Zu spät um ihre Leberwerte und ihren CD4- Stand zu messen, zu spät für weitere Hoffnungen und Versprechen. Zu spät.
Veneranda war ein sonniges und stets aufgewecktes Wesen. Sie konnte singen und tanzen, dass mir die Seele im Leib lachte. Sie konnte auch frech und wild sein und das war auch gut so. Sie erfüllte das Waisenhaus regelmäßig mit ihren Witzen und kümmerte sich stets um die anderen Kinder, welche wie sie die ARV- Medikamente nehmen mussten. Ihre Krankheit gab ihr immer schon eine Sonderstellung- sie wurde sogar zu einer kleinen Prinzessin durch die vielen Interviews die sie gab und die vielen Vorteile in Essen und Kleidung, die sie sich im Waisenhaus leisten durfte. Die Prinzessin war jedoch auch eine Außenseiterin- doch anders als alle anderen. Darunter muss sie auch sehr gelitten haben- sie war um einiges kleiner als andere Kinder ihres Alters und durch ihre Krankheit war sie auch oft gehindert an allen Aktivitäten wie andere Kinder teilzunehmen.
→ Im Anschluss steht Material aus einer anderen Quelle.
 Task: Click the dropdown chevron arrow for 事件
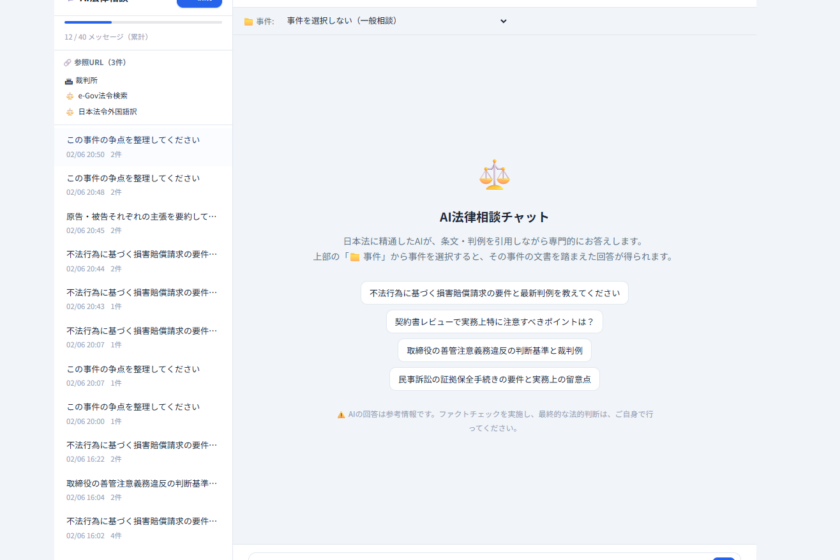click(x=503, y=21)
Sie hatte mir damals viel über sich erzählt, über ihr Leben vor dem Waisenhaus, über ihre Geschwister und Cousinen, welche noch in ihrem Heimatort auf dem kalten Erdboden schlafen. Als ich vor einem Jahr das letzte Mal in Tanzania war und erfuhr dass Veneranda ihre Medikamente bewusst aber geheim abgebrochen hatte, sprach ich sie darauf an und fragte warum sie das getan hätte. Da sagte sie:“ Nilitaka kufa.“ Was heißt- „Ich wollte sterben.“ Sie tat das innsgesamt 3 Mal und jedes Mal kam sie noch über die Runden. Einmal tat sie es, weil ihr ihre Krankheit vor ihren Freundinnen peinlich war, oder sie dürfte diskriminiert worden sein von anderen Schulkindern. Ihr Kampf hatte sich lange durchgezogen- vermutlich anhand einer andauernden Frustrationsphase. Sie wusste, sie ist anders. Dies brachte ihr so manche Vor- aber auch Nachteile. Aber schlussendlich dürfte dieses Gefühl, ein Leben lang an Medikamente gebunden und krank zu sein überwogen haben.
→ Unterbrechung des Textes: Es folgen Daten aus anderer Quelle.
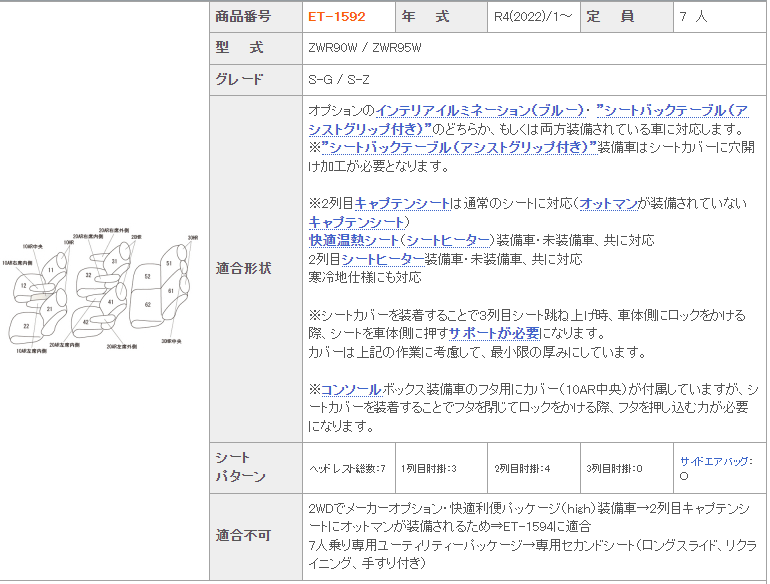Screen dimensions: 770x584
Task: Click the コンソール link
Action: pyautogui.click(x=354, y=388)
Was mich hier noch viel tiefer trifft ist als die Tatsache, dass Veneranda tot ist, ist, dass noch viele andere weiter leiden und sterben werden, aufgrund des schlechten Services und aufgrund machtgieriger Autoritäten. Sie war eines der positiven Beispiele, dass man an HIV/Aids nicht mehr sterben muss- sie war eine von denen, die über ihre Krankheit sprach und somit ein Hoffnungssymbol darstellte.
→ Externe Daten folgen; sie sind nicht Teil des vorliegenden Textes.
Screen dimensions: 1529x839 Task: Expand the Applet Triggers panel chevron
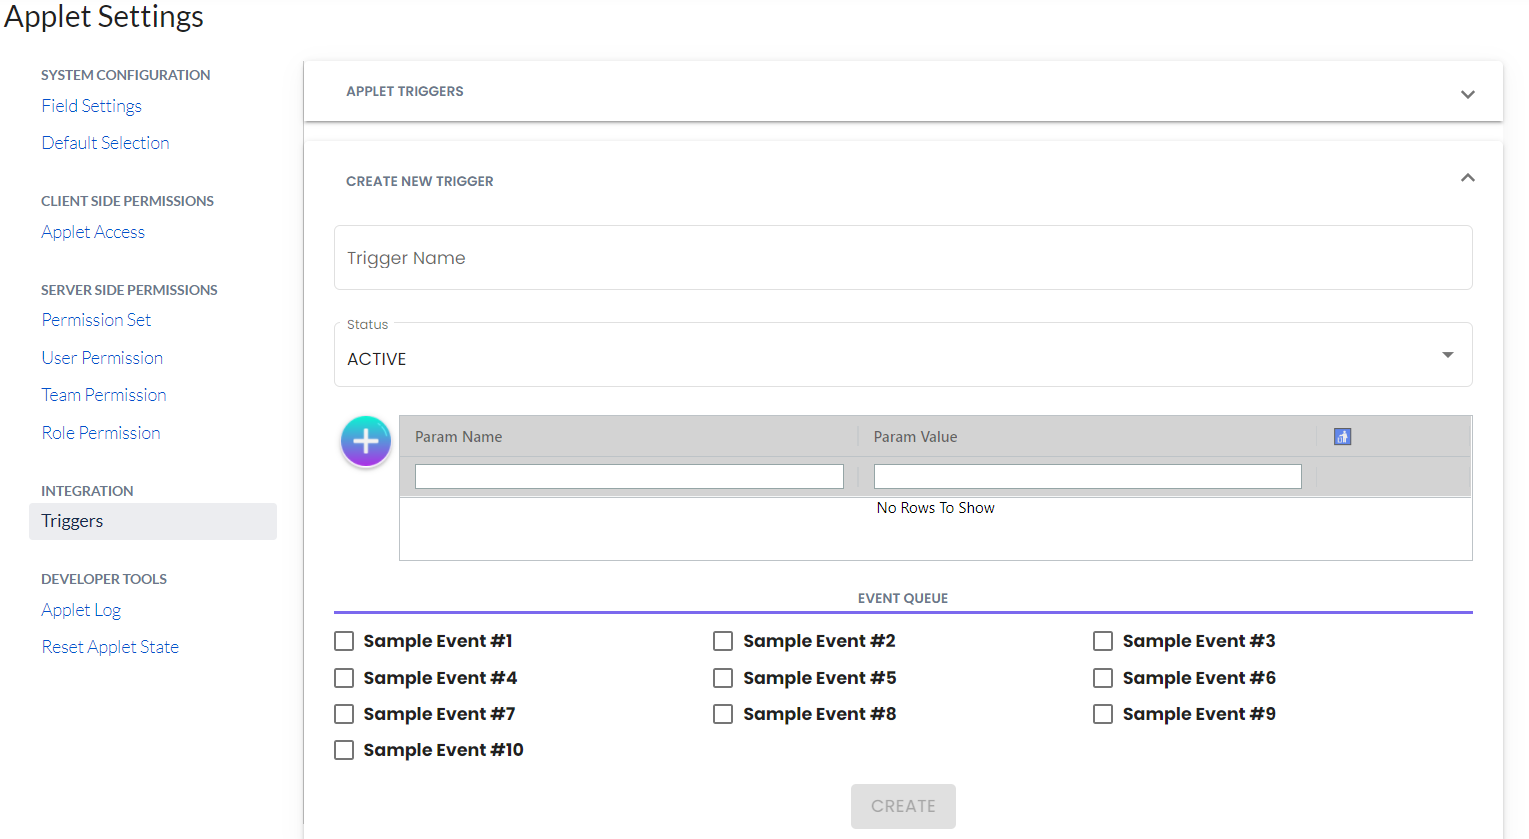coord(1467,94)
Sie soll nicht umsonst gestorben sein- nehmen wir es als ein Zeichen, dass etwas geschehen muss. Es muss etwas geschehen, um das Menschenrecht auf eine gute Behandlung erfüllt wird und das Leiden endlich ein Ende nimmt. Der Tod Venerandas soll vielleicht zeigen, dass nicht mehr gewartet werden soll, jeder Tag- jede Minute zählt. Es ist Zeit dass Menschen wieder aufstehen und um ihre Rechte kämpfen- um ihr Recht auf Leben.